Così si era voltata ed era scappata fuori dalla stanza, quasi volando; era corsa giù dalle scale e lui l’aveva vista attraversare la strada, senza guardare, senza più rendersi conto di dov’era o di quello che intorno a lei continuava comunque a muoversi nel solito caos.

Il cielo aveva cominciato a lacrimare, piangendo sul corpo di Nicole, ormai senza vita, travolto da una passione che l’aveva resa cieca ed imprudente.
Lorenzo era rimasto fermo, alla finestra: non riusciva a parlare, a pensare, a muoversi e respirare. E mentre gente sconosciuta correva urlando accanto a Nicole, lui aveva smesso di vivere.
Se anche avessero bussato alla sua porta non avrebbe sentito. Era diventato sordo ad ogni richiamo e viveva in un mondo in bianco e nero, avvolto da una coltre di nebbia così spessa da rimanerne schiacciato.

…Lui che sorrideva sempre anche nelle giornate più uggiose, che si sentiva un privilegiato, che a Parigi aveva corso per le strade ballando e cantando mentre gendarmi più esterrefatti che inferociti lo rincorrevano soffiando a pieni polmoni nei fischietti argentati… Lui che trascorreva notti intere a dialogare con la luna e i gatti randagi, seduto sul tetto tra un comignolo e l’altro… Lui!
Ora non si ricordava neppure il suo nome, il sapore del cibo, il brivido di una pelle di seta, il calore di un abbraccioè e stava lì, in attesa forse, di quella morte che probabilmente neppure lo voleva… così, già vinto!
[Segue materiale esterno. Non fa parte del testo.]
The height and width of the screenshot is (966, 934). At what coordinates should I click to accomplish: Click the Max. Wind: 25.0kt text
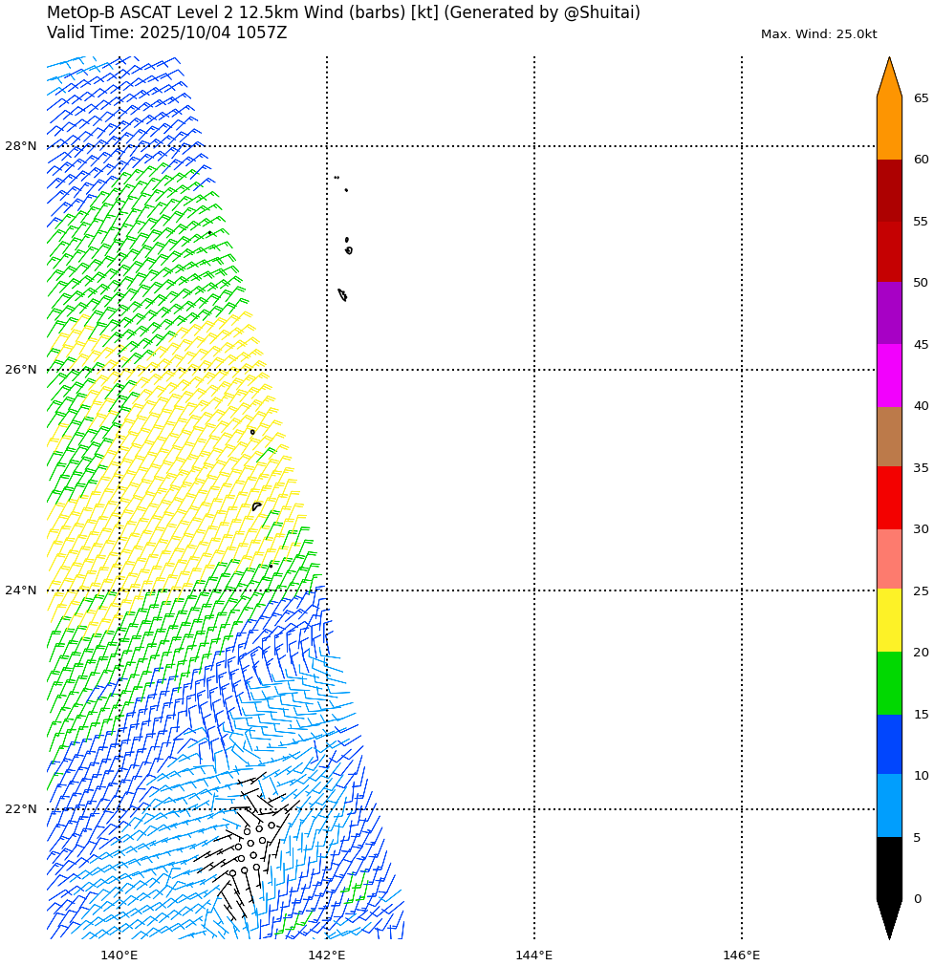point(818,34)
Erano mesi che, guardando le tele bianche, non vedeva altro che il vuoto ed era proprio così che si sentiva anche lui: perso, inutile.

Allora aveva vagato nei luoghi che più lo avevano ispirato, negli angoli più intensi della sua città e della sua anima; aveva chiuso gli occhi, ascoltato, annusato l’aria, accarezzato reliquie, respirato eternità… Ma più si sforzava, più si obbligava a vincere quel vuoto che lo possedeva, più entrava a farne parte.
Passava giornate intere e notti a torturarsi con pensieri che provocavano in lui ferite sempre più dolorose e insanabili, poi, stremato dai suoi stessi “perché” si addormentava, dando un poco di sollievo alla sua mente e alla sua anima.
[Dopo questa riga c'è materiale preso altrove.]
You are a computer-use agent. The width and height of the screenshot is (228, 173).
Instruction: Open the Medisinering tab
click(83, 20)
Fu proprio in una notte di queste, una notte fatta per spegnere pensieri neri, che “LEI” era entrata nella sua mente, dentro un sogno… forse per miracolo o per il bisogno dirompente di aiuto della sua anima.
Lei non era visibile, non era corpo, non aveva limiti, dimensioni, confini… .
Lorenzo percepiva appena la sua presenza, i suoi movimenti, la sua energia che irradiava calore, ma sentiva la sua voce che lo chiamava. Allora, sempre in sogno, aveva cominciato a vagare nella nebbia, a cercare con le mani tese per evitare ostacoli che non poteva vedere.
Era nudo! E sentiva i piedi posarsi prima sull’erba fresca, poi immergersi in un fango che lo faceva rabbrividire, affrettare il passo, avere paura…
Era un cieco che passeggia tra autostrade e ghiacciai crepacciati, ma sapeva di dover continuare, per non morire.
Aveva freddo, era stremato, ma ogni volta che si fermava senza fiato, quasi vinto… ”LEI” cominciava a chiamarlo per nome, insistente, così riprendeva a camminare. Poi, all’improvviso, sentì il vuoto sotto i piedi e cominciò a precipitare.

Quando si svegliò, sudato ed ansimante, si sentì per la prima volta dopo tanto tempo finalmente vivo e fu come se, con il sogno, anche il suo letargo fosse finito. Aveva in testa l’assurda, folle certezza di dover uscire, andare a cercare quella donna senza volto che lo aveva chiamato, risvegliato… e non si sarebbe arreso finché non l’avesse trovata e trasformata nella sua opera più bella.
Nulla lo avrebbe più fermato, era come se una nuova energia lo avesse invaso e, di colpo, capì che l’aria mancava da quella stanza ormai da troppo tempo… e spalancò le finestre.

…Un bacio sfiorò le sue labbra e lui, Lorenzo Mattei, tornò al presente, nella grande sala della sua villa, tra ospiti importanti che si aggiravano rapiti tra le sue tele.
E accanto c’era “LEI”!

Ludovica ora aveva un nome, un volto, un’anima… e un sorriso che lo aveva fatto innamorare, credere ancora in sé stesso e mentre l’abbracciava fondendosi nel suo profumo, giurò che non l’avrebbe persa mai.